Questa nuova sinistra deve essere contemporaneamente realista e progressiva, partendo dall’analisi della situazione del mondo di oggi senza fughe in avanti, ma ferma negli ideali e tenace nel perseguirli, elaborando una politica in grado di dare speranze ai popoli diseredati senza apparire punitiva verso quelli occidentali.

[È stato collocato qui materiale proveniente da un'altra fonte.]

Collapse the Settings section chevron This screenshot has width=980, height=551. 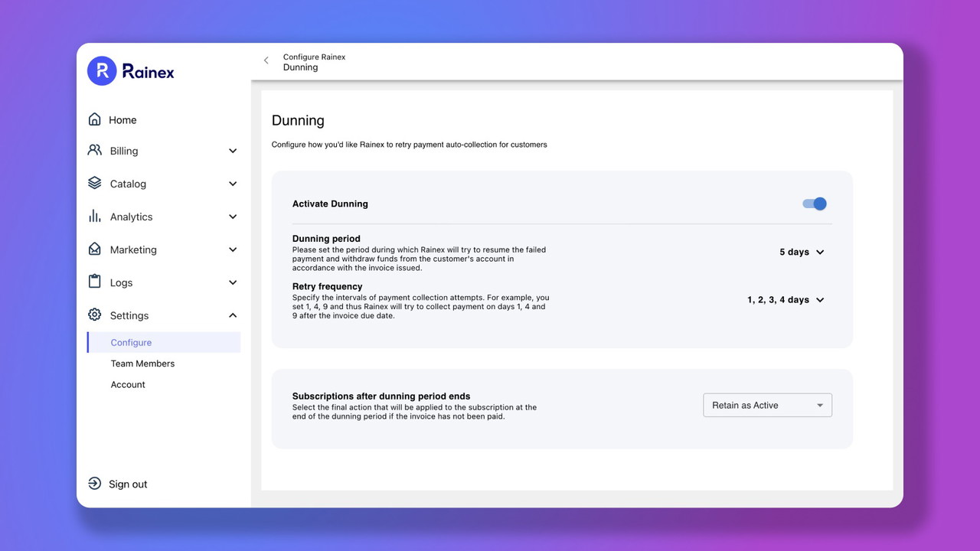point(233,315)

È inutile favoleggiare di sistemi di natura, vie diverse dal capitalismo o di rivoluzioni che eliminino guerre, sfruttamento, ingiustizie ecc, è «sufficiente» che un governo mondiale di sinistra metta regole e limiti all’economia di mercato e costruisca un efficiente sistema fiscale globale, in grado di finanziare un sistema di sicurezza sociale a livello mondiale e di ridistribuire la ricchezza prodotta.

La nuova sinistra non dovrebbe nascondere alla popolazione dei paesi occidentali i sacrifici e le rinunce che il riequilibrio economico comporteranno, potrebbe però con successo sostenere che questi sono prezzi più che ragionevoli da pagare per avere un mondo più pacifico, più ordinato, più giusto, più vivibile per tutti, soprattutto per le classi più deboli e per i lavoratori che sono quelli che soffrono di più l’insicurezza, l’incertezza e la concorrenza dei disperati del resto del mondo.

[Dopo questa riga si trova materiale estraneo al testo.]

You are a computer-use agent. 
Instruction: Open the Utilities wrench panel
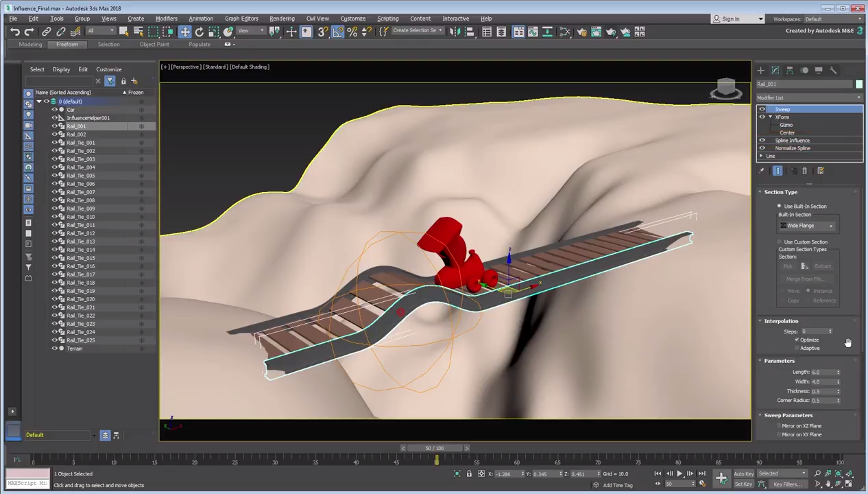click(x=833, y=70)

Anche per le istituzioni, non è necessario opporsi frontalmente a quelle che già ci sono, come il G8 o la Banca Mondiale, e immaginarne delle nuove completamente diverse, basta cambiarne la politica e utilizzarle per un riequilibrio globale.

Si tratta di ripercorrere a livello mondiale la strada che il movimento socialista ha percorso nell’Ottocento nei singoli paesi occidentali: all’inizio il movimento operaio si opponeva e combatteva contro le istituzioni statali, considerate strumenti in mano al nemico di classe per sfruttarlo, poi ha capito che poteva utilizzarle, dopo averle conquistate democraticamente, per il miglioramento della propria condizione, fino a fare dello Stato un caposaldo della propria politica.

La costituzione di questa nuova sinistra sembra una scommessa persa in partenza, ma speriamo che le difficoltà crescenti in cui i movimenti e i partiti di sinistra si trovano nei nostri paesi e le sconfitte sempre più gravi come quella francese alla fine facciano superare ideologismi, particolarismi, tatticismi, piccoli interessi di bottega e timori, così come la sterile polemica se le sconfitte siano dovute a un programma troppo moderato o troppo radicale, e convincano i gruppi più avveduti e le personalità più aperte e lucide, che non mancano, a mettere mano a un necessario, profondo rinnovamento. In mancanza di esso la sinistra, nelle sue due componenti, moderata e radicale, è destinata al disfacimento o all’irrilevanza e con lei svanirà per lungo tempo la speranza di dare uno sbocco politico democratico e progressista alle contraddizioni del mondo.